WORK ITEM ::
Your answer should be only the lines below from the one with "Task: Click the microphone voice input icon" to the one with "Click the For", repeated exactly, ends included.

== RECORDS SUPPLIED ==

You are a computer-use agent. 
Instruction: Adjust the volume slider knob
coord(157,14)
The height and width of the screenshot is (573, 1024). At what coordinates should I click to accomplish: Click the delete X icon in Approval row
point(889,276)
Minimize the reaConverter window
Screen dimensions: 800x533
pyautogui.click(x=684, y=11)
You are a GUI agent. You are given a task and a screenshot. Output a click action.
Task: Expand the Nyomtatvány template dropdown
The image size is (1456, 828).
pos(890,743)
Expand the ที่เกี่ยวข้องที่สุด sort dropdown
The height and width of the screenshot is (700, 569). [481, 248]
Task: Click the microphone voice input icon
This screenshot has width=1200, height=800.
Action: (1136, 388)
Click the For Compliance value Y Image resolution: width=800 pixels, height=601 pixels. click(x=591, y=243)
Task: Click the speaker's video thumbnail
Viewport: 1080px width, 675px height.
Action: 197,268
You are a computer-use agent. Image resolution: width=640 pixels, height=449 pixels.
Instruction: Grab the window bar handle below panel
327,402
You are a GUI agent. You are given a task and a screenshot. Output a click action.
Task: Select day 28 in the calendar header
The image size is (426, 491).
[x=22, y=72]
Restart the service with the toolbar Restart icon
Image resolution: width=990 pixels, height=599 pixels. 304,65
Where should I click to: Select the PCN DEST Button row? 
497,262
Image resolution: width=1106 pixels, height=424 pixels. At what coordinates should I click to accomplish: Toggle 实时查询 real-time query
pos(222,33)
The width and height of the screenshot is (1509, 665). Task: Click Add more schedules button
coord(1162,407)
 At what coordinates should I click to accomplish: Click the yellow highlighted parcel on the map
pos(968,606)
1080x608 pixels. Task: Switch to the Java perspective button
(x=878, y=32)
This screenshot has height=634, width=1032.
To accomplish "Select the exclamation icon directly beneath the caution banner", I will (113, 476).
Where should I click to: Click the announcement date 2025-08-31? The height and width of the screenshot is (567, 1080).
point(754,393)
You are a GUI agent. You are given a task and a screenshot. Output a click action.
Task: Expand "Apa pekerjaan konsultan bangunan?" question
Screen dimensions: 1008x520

===

EXERCISE SOLUTION ::
Task: Click the microphone voice input icon
This screenshot has width=1200, height=800.
Action: (1136, 388)
Click the For Compliance value Y Image resolution: width=800 pixels, height=601 pixels. click(x=591, y=243)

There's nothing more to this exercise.